ImageSince 1969, artists such as Fleetwood Mac, Tom Petty and Guns N’ Roses have worked here as well as numerous other highly acclaimed stars - including Grohl himself, when Nirvana visited to record the universally acclaimed 'Nevermind'. When the studio closed in 2011, the equipment was auctioned off and Grohl purchased several items, including the Neve 8028 analogue mixing desk. That very desk has now been used as part of this project to celebrate both the success of the studio as well as analogue recording itself. A huge cast of stars were recruited to either appear in the documentary or perform on the accompanying soundtrack, each of whom had some history inside these four walls.

It is, therefore, with much irony and even embarrassment that this review is being conducted on a digital download of the album when this project is focused on the stunning capabilities of the original analogue equipment...

The quality of the sound produced on this recording is superb; the clarity is as pure as can be and it is a joy to listen to, but does the content match the level of output?

Three tracks have now been released at monthly intervals; first came much publicised 'Cut Me Some Slack' featuring Sir Paul McCartney with surviving members of Nirvana. This track was the result of a jamming session when all parties first met, sat down and then played together. Special for personnel rather than the song quality, this early release drew worldwide attention to the project and therefore served an important purpose.

Second for release was 'From Can to Can’t' (Corey Taylor, Rick Neilsen, Scott Reeder and Grohl) in January, followed by most recent release 'You Can’t Fix This' – a song written by Grohl many years ago, with sublime vocals provided by Stevie Nicks and also featuring Grohl, Taylor Hawkins and Rami Jaffee. These two tracks raised the standard considerably and helped whet the appetite for the full album.

Depending on your own personal tastes there will be other highlights, but it is inevitable that with such a mix of performers you won’t like everything. For example, proceedings open with 'Heaven and All' - essentially a Black Rebel Motorcycle Club track that could have been lifted from any of their albums (bar 'Howl'), but BMRC are not to everybody’s taste. The same can be said for 'Your Wife is Calling' featuring Lee Ving amongst others – this probably won’t appeal to the masses like many of the other tracks so it is very much a mixed bag from whatever your perspective is.

'Centipede' bears the stamp of Queens of the Stone Age and drifts along casually before finally taking off after 3 minutes in typical QOTSA fashion – another very good track but it’s again unlikely to please all. 'A Trick With No Sleeve' follows with some of the same personnel and this is quite possibly the best track on the album, containing one of the most memorable choruses on the album with guitaring to match.

Closing track 'Mantra' sees Trent Reznor joining Grohl and Josh Homme on what is almost an epic. The track ticks along slowly with some delicious vocals complemented by building guitars; the climax is good but doesn’t quite match the promise that has gone before, with choppy, jagged guitars stabbing away and this unfortunately goes on a little too long, with every repeat of ‘and all of this will never be the same again’ diluting the strength of what went before.

As with all collaborations or compilations involving various artists, the flow of the album is somewhat compromised - the only constant is Grohl himself, usually present in a drumming capacity. All of the artists stamp their own unique mark on the material within and it is occasionally difficult to blend these elements together; indeed, a compilation usually has a distinct advantage over a collaboration in that it generally comprises the best that artists have to offer, whereas this effort contains a lot of great music but not much in the way of big songs – everyone here has recorded far better tracks, which is to be expected - that is not the point of this project.

As long as the listener is not expecting an epic full of the best songs in the history of music just because of the names involved then you won’t be disappointed, and all things considered this is an essential piece of listening and a milestone in the history of rock music, the like of which we are unlikely to ever see again.

****************

» ASSIGNMENT
According to the album review, which mixing desk did Grohl buy when the studio closed in 2011? Please answer in a few words.

(Pixel coordinate grounding data)
****************

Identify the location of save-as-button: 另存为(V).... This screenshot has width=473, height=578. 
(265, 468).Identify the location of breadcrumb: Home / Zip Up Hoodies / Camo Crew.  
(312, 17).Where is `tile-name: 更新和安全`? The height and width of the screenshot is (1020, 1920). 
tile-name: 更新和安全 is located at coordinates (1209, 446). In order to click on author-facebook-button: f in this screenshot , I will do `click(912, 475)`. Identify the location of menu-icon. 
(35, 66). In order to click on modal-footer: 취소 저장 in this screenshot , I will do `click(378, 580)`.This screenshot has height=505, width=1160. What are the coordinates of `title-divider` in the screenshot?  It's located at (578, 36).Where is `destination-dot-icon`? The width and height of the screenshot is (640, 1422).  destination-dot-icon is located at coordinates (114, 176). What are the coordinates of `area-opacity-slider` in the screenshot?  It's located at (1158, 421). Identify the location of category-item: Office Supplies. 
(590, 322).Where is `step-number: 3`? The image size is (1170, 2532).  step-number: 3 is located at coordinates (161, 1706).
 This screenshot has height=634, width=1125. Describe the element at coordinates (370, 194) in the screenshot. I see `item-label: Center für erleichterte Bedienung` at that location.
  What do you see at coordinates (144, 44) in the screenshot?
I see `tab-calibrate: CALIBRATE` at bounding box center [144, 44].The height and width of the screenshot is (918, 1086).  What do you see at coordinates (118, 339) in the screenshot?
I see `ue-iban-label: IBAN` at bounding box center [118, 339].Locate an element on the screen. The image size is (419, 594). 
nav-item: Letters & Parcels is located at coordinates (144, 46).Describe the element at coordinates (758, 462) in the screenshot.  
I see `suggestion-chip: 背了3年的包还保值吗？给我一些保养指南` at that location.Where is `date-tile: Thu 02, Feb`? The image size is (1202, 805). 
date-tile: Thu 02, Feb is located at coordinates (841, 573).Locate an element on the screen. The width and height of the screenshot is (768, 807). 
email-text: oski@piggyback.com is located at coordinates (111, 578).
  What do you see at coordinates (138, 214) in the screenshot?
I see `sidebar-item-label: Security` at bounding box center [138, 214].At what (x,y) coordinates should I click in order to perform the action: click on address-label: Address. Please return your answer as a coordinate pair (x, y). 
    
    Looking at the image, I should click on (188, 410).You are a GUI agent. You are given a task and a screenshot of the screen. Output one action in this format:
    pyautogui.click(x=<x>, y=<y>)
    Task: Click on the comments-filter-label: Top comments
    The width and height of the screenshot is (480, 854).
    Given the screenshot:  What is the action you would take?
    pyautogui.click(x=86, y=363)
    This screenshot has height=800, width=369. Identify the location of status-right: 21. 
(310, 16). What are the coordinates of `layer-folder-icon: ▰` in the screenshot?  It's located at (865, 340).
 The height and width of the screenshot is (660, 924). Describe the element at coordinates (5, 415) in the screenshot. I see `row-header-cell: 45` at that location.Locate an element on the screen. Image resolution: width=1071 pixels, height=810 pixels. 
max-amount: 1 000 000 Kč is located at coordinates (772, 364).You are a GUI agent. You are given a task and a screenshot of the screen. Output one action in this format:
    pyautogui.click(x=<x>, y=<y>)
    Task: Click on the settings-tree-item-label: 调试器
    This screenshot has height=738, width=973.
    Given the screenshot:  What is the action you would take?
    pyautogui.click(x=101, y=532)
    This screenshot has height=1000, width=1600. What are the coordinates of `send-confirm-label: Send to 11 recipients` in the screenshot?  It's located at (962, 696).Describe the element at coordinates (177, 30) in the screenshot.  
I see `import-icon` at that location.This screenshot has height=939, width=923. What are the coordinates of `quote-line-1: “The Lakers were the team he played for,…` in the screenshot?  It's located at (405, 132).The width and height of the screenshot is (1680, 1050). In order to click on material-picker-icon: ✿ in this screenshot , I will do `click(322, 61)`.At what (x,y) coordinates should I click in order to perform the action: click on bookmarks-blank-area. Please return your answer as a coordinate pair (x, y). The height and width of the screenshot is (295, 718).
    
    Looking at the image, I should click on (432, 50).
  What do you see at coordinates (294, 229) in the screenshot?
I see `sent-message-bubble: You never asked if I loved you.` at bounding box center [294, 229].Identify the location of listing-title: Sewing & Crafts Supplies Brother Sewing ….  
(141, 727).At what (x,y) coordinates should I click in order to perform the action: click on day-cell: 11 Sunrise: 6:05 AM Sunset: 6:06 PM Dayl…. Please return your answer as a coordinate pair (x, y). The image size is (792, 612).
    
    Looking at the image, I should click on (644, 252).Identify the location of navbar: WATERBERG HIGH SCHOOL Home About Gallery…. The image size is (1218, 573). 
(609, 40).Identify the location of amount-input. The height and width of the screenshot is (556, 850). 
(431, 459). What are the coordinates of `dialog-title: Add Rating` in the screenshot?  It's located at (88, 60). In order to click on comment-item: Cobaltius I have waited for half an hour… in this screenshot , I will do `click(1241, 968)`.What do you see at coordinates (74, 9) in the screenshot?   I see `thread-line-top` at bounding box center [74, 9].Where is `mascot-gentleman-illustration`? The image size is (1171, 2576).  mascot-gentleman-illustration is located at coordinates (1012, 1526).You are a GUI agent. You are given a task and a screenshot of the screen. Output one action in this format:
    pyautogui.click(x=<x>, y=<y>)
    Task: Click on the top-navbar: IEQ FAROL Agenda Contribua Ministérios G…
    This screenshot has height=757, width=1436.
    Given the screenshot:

****************

» RESULT BELOW
The Neve 8028 analogue mixing desk.